6 Configure Eclipse To Use a JDK, not a JRE
Eclipse comes with its own Java compiler, so technically you don’t need to install a Java Development Kit (JDK) from Sun to develop Java programs with Eclipse - a Java Runtime Environment (JRE) works just fine.
However, you’re going to want to install a JDK and configure Eclipse to use it. The reason is that this is the easiest way to get the Java source code into your development environment. Doing this will allow you do set browse into and set breakpoints in Java classes, as well as giving you Javadoc support in the IDE for all the standard library classes and methods.
To configure Eclipse to use a JDK, first make sure you’ve installed a JDK on your machine. Then in Eclipse, go to Window -> Preference -> Java -> Installed JREs, and make sure that the default (checked) JRE points to your JDK installation.

7 Use the Eclipse’s Refactoring Support and Code Generation
Eclipse originally became popular because of its support for various kinds of refactoringsof Java classes.
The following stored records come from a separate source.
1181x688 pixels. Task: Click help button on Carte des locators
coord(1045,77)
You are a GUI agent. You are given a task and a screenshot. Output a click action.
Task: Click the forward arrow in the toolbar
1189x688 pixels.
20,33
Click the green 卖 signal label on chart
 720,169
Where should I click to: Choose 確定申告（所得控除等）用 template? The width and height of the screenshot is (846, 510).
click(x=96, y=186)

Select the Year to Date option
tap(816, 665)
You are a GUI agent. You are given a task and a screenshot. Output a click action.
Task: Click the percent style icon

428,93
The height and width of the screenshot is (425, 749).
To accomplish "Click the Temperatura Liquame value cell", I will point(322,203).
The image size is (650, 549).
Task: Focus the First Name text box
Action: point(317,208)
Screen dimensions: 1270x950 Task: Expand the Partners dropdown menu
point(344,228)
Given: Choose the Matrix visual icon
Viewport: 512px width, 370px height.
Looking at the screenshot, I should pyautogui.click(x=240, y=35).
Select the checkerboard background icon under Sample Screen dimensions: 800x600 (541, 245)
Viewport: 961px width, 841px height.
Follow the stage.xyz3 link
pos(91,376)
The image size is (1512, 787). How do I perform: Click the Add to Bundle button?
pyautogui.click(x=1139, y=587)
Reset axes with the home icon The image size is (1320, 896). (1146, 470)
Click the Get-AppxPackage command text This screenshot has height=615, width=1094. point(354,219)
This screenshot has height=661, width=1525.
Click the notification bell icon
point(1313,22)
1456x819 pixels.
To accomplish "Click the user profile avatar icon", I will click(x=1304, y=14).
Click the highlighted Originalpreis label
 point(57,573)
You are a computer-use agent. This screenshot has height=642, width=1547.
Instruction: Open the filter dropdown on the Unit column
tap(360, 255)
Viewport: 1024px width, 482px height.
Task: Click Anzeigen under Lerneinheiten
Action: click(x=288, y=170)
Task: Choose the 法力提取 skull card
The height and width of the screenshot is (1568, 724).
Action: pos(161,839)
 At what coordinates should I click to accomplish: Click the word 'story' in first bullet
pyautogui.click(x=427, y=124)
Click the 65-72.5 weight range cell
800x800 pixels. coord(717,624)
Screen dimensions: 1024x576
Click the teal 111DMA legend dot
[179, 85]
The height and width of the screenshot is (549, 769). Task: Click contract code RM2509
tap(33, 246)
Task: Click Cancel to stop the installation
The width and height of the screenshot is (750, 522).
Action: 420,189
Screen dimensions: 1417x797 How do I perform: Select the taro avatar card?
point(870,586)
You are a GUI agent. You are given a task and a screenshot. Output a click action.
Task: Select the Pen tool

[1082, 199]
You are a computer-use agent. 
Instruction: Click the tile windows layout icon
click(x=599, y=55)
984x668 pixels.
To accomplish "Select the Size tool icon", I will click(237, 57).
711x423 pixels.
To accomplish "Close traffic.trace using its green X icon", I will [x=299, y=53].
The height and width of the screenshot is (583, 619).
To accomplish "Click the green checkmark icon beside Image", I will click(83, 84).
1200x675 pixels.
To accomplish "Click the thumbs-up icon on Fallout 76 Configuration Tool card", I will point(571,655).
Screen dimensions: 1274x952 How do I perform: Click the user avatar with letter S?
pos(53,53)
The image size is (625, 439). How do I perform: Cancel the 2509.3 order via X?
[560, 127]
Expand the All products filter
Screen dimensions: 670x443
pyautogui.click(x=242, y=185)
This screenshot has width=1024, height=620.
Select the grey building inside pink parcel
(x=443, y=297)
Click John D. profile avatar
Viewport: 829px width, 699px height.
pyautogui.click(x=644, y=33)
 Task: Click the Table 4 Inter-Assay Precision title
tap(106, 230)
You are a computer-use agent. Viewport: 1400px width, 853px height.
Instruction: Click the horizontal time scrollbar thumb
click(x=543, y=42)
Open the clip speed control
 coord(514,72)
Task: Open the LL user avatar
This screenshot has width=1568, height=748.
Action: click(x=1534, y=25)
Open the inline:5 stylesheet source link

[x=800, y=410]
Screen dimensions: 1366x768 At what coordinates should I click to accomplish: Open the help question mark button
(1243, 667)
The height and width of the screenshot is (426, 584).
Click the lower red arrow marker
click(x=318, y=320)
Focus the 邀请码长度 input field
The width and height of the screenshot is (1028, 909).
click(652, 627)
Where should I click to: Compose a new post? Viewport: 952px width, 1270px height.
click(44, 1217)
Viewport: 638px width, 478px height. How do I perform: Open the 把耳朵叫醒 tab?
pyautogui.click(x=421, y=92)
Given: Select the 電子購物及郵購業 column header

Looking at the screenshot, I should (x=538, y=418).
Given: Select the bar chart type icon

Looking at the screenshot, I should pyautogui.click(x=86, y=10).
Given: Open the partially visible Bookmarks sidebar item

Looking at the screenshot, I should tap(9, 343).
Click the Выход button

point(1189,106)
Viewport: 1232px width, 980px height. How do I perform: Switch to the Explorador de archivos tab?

These refactorings are still some of the best of any IDE available today.
Many of the refactorings are somewhat hidden and will show up when performing other operations, but you can get started with refactorings by right-clicking in the Package Explorer and looking at the Refactor and Source menus.
Eclipse also has extensive support for code generation. If you’re writing constructors, getters, or setters by hand then learning to use code generation for this will be a huge time saver. Looking at the Source menu mentioned above will get you started with code generation.

8 Use Multiple Workspaces Effectively
Eclipse supports a concept called workspaces. A workspace is a container of projects that has its own set of preferences and metadata. An installation of Eclipse can work with multiple workspaces - you can tell Eclipse which workspace to use when starting up.
Why are multiple workspaces useful? Many developers create an Eclipse workspace for each version of an application, so doing maintenance work and new development don’t conflict. This maps very naturally to branches in a source control system. Multiple workspaces are also good for separating different projects you may be working on at the same time.
The easiest way to specify which workspace Eclipse uses is to use the -data and -showlocation parameters with the launcher:
eclipse -data c:\myworkspace -showlocation
The -data parameter directs Eclipse to use the “c:\myworkspace” directory on the local machine as the workspace directory. The -showlocation parameter shows the workspace location in the Eclipse title bar - very helpful when running multiple Eclipse instances at the same time.
One note - don’t waste time setting your preferences in each workspace you create. Simply use the Import and Export options under the file menu to export preference from one workspace you’ve already set up into new workspaces you create.

9 Use Templates
Eclipse has two different concepts of templates. I’m not going to talk much about Code Templates, which control what generated code looks like. Instead, I’d like to point your attention to Editor Templates, which are a bit like macros.
For instance, open a Java class in an editor, type in “sysout” and press ctrl-space. An editor template automatically expands that to “System.out.println()” and positions your cursor in the right place. This is probably the simplest example of templates, but they can be much more complex than that.
Get comfortable with templates, and learn the template for each piece of boilerplate code like loops, casts, try/catch blocks, etc. You should never have to write these things by hand if you are comfortable with the templates. Even better, you can create your own parameterized templates for commonly used code constructs.

10 Set Type Filters
You can filter the types that Eclipse uses for auto-completion and when searching for classes. For example, there are two classes called List in Java’s standard library - java.util.List and java.awt.List. If you’re not a Swing, developer, you probably don’t care about java.awt.List and almost always want Eclipse to prefer java.util.List. To do this, you can filter out java.awt.List (even better, java.awt.*).
Filters are configured through Window -> Preferences -> Java -> Appearance -> Type Filters. If you’re seeing classes show up at the top of your search you know you’re not interested in, filter them out for faster searching.